> _Given problem 1_: According to the review below, which organization does Delisle's wife work for?

> _Article_:
══════════════════════════════

Jerusalem: Chronicles from the Holy City
(Chroniques de Jérusalem, French original title)- Guy Delisle

"Jérusalem, un canadien errant dans la ville sainte", reads the banner of Guy Delisle's blog created during his stay in Jerusalem. A whole year joining his wife (and with their two little kids), a MSF (Médecins Sans Frontières) worker, allowing the author to show a very personal and peculiar view of the conflict and how it affects the daily reality of the region.

As someone who has followed and enjoyed the previous works of Delisle, this structure is unsurprising, something that at first lessens the impact of "Jerusalem: Chronicles from the Holy City". There's a "been there, seen that, did that" feeling. The mixture of quotidianity (he's a househusband with not many things to do aside from drawing and exploring the city/area), trivial situations and an initially naïveté is a bit frustating, considering how politicized and known is the Palestine-Israel conflict. Sure, Delisle doesn't pretend to be another Joe Sacco, but his lack of knowledge in the area is shocking, particularly considering the work of her wife.

But this unpromising start soon develops into something else. Delisle is building, slowly, with patience (a quality that seems much needed to live there), an unexpected adventure comic-book. It is not journalism, or the radiography of a conflict, but a ludicrous take, from an observer with talent to capture the detail on the (terryfing) number of absurd situations every person (well, I guess not really everyone) has to suffer living in Jerusalem.

Every country in this planet is based in fallacies. Nations, being concepts, have to been built upon, and that construction is, historically consolidated by violence (mainly wars, triumphs, conquers and defeats) and fuelled by the articulation of a speech designed to unify the community: a common enemy to fight against, a religion, a system of beliefs, a flag, a mission to be accomplished together, etc. There's no better example than Israel. And that's what Delisle, in a ligthweight, apolitical way, even with a subtle sense of humour, unveils.

══════════════════════════════

(Word and element pointing entries)

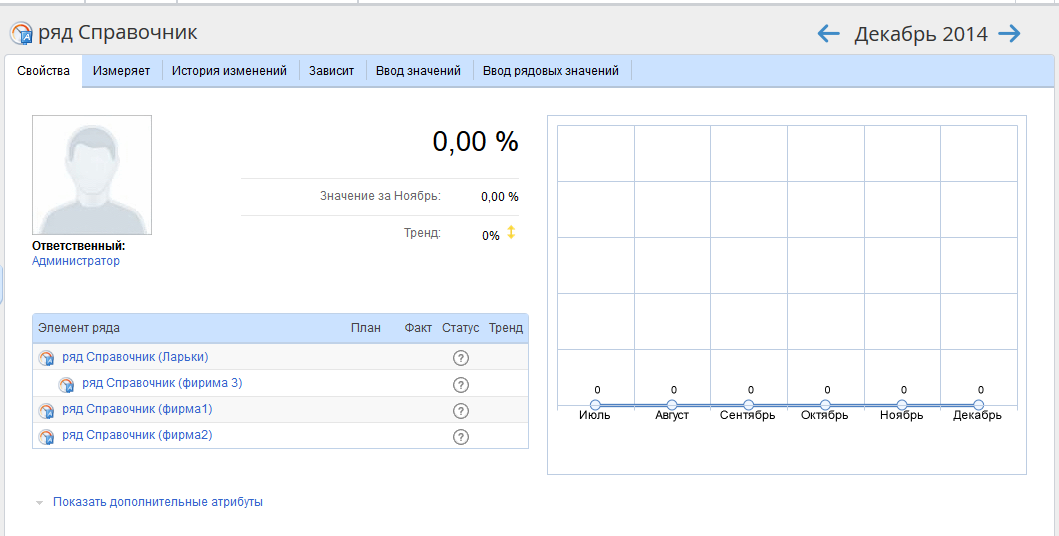Open the Администратор responsible link
This screenshot has height=536, width=1059.
[76, 261]
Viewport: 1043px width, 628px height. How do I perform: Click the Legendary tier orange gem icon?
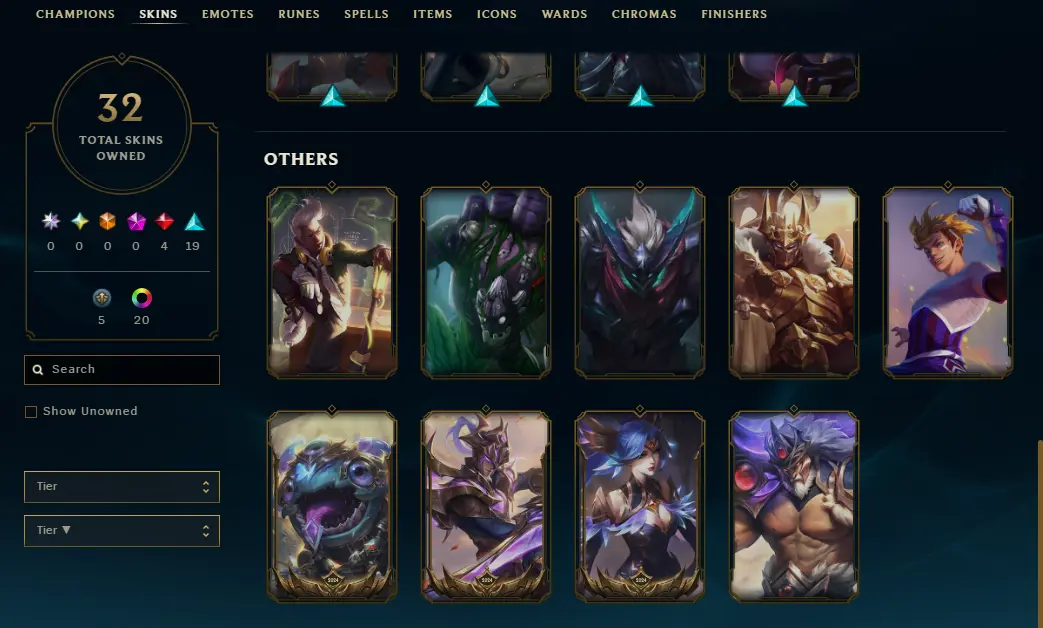pos(108,221)

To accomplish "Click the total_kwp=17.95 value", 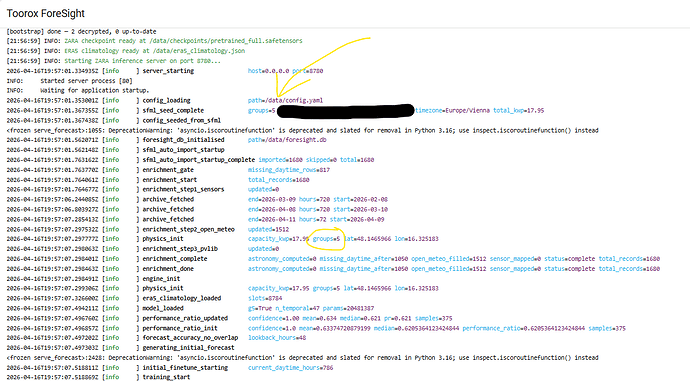I will (x=518, y=110).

══════════════════════════════

> _Given problem 2_: Please extract every line of the records above that contains the string "height", matching its case exactly.

> _Exercise result 1_: Médecins Sans Frontières (MSF).

> _Exercise result 2_:
This screenshot has height=536, width=1059.
Viewport: 1043px width, 628px height. How do I perform: Click the Legendary tier orange gem icon?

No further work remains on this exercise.